(Beginning of Records shown)

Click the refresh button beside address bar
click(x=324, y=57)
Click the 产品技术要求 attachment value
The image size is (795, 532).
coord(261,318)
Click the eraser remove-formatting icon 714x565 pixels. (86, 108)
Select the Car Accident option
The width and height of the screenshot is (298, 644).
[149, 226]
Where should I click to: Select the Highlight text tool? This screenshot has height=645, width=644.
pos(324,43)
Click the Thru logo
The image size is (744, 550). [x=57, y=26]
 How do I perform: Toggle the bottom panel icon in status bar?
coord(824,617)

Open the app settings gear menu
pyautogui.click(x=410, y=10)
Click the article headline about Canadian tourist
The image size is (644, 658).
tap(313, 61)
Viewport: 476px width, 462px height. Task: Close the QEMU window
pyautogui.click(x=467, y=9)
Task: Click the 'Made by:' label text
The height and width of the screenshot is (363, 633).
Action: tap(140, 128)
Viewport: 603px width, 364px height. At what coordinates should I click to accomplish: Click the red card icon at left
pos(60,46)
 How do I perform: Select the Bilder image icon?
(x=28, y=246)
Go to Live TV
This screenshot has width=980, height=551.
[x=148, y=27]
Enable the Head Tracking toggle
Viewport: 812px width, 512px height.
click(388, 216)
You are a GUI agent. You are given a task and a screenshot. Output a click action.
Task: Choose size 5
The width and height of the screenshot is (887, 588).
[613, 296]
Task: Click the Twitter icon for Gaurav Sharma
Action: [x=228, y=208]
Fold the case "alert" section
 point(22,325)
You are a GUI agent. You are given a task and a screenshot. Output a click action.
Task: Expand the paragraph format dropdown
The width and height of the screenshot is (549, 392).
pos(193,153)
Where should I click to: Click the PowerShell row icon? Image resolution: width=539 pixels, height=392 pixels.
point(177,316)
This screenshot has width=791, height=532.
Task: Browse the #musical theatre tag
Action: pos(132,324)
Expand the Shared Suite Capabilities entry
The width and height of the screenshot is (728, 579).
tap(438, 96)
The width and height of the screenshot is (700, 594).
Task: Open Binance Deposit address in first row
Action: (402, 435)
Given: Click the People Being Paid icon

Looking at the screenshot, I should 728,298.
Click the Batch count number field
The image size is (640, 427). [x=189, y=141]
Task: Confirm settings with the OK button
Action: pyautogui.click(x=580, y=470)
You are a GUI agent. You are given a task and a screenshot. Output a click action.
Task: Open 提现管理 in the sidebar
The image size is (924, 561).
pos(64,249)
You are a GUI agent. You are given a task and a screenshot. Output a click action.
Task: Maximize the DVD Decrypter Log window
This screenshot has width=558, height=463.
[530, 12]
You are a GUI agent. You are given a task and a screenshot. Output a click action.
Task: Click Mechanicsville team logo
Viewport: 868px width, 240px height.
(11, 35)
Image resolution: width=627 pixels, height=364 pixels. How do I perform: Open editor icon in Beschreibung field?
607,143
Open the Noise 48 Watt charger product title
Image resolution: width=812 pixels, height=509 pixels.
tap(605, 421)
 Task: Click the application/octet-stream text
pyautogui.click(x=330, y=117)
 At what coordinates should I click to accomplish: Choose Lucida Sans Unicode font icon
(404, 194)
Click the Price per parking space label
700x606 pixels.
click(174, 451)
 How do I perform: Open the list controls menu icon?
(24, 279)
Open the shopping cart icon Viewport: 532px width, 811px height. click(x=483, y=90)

(End of Records shown)

**Task to complete**
Here, the records must be output exactly and in full.

**Written solution**
Click the refresh button beside address bar
click(x=324, y=57)
Click the 产品技术要求 attachment value
The image size is (795, 532).
coord(261,318)
Click the eraser remove-formatting icon 714x565 pixels. (86, 108)
Select the Car Accident option
The width and height of the screenshot is (298, 644).
[149, 226]
Where should I click to: Select the Highlight text tool? This screenshot has height=645, width=644.
pos(324,43)
Click the Thru logo
The image size is (744, 550). [x=57, y=26]
 How do I perform: Toggle the bottom panel icon in status bar?
coord(824,617)

Open the app settings gear menu
pyautogui.click(x=410, y=10)
Click the article headline about Canadian tourist
The image size is (644, 658).
tap(313, 61)
Viewport: 476px width, 462px height. Task: Close the QEMU window
pyautogui.click(x=467, y=9)
Task: Click the 'Made by:' label text
The height and width of the screenshot is (363, 633).
Action: tap(140, 128)
Viewport: 603px width, 364px height. At what coordinates should I click to accomplish: Click the red card icon at left
pos(60,46)
 How do I perform: Select the Bilder image icon?
(x=28, y=246)
Go to Live TV
This screenshot has width=980, height=551.
[x=148, y=27]
Enable the Head Tracking toggle
Viewport: 812px width, 512px height.
click(388, 216)
You are a GUI agent. You are given a task and a screenshot. Output a click action.
Task: Choose size 5
The width and height of the screenshot is (887, 588).
[613, 296]
Task: Click the Twitter icon for Gaurav Sharma
Action: [x=228, y=208]
Fold the case "alert" section
 point(22,325)
You are a GUI agent. You are given a task and a screenshot. Output a click action.
Task: Expand the paragraph format dropdown
The width and height of the screenshot is (549, 392).
pos(193,153)
Where should I click to: Click the PowerShell row icon? Image resolution: width=539 pixels, height=392 pixels.
point(177,316)
This screenshot has width=791, height=532.
Task: Browse the #musical theatre tag
Action: pos(132,324)
Expand the Shared Suite Capabilities entry
The width and height of the screenshot is (728, 579).
tap(438, 96)
The width and height of the screenshot is (700, 594).
Task: Open Binance Deposit address in first row
Action: (402, 435)
Given: Click the People Being Paid icon

Looking at the screenshot, I should 728,298.
Click the Batch count number field
The image size is (640, 427). [x=189, y=141]
Task: Confirm settings with the OK button
Action: pyautogui.click(x=580, y=470)
You are a GUI agent. You are given a task and a screenshot. Output a click action.
Task: Open 提现管理 in the sidebar
The image size is (924, 561).
pos(64,249)
You are a GUI agent. You are given a task and a screenshot. Output a click action.
Task: Maximize the DVD Decrypter Log window
This screenshot has width=558, height=463.
[530, 12]
You are a GUI agent. You are given a task and a screenshot. Output a click action.
Task: Click Mechanicsville team logo
Viewport: 868px width, 240px height.
(11, 35)
Image resolution: width=627 pixels, height=364 pixels. How do I perform: Open editor icon in Beschreibung field?
607,143
Open the Noise 48 Watt charger product title
Image resolution: width=812 pixels, height=509 pixels.
tap(605, 421)
 Task: Click the application/octet-stream text
pyautogui.click(x=330, y=117)
 At what coordinates should I click to accomplish: Choose Lucida Sans Unicode font icon
(404, 194)
Click the Price per parking space label
700x606 pixels.
click(174, 451)
 How do I perform: Open the list controls menu icon?
(24, 279)
Open the shopping cart icon Viewport: 532px width, 811px height. click(x=483, y=90)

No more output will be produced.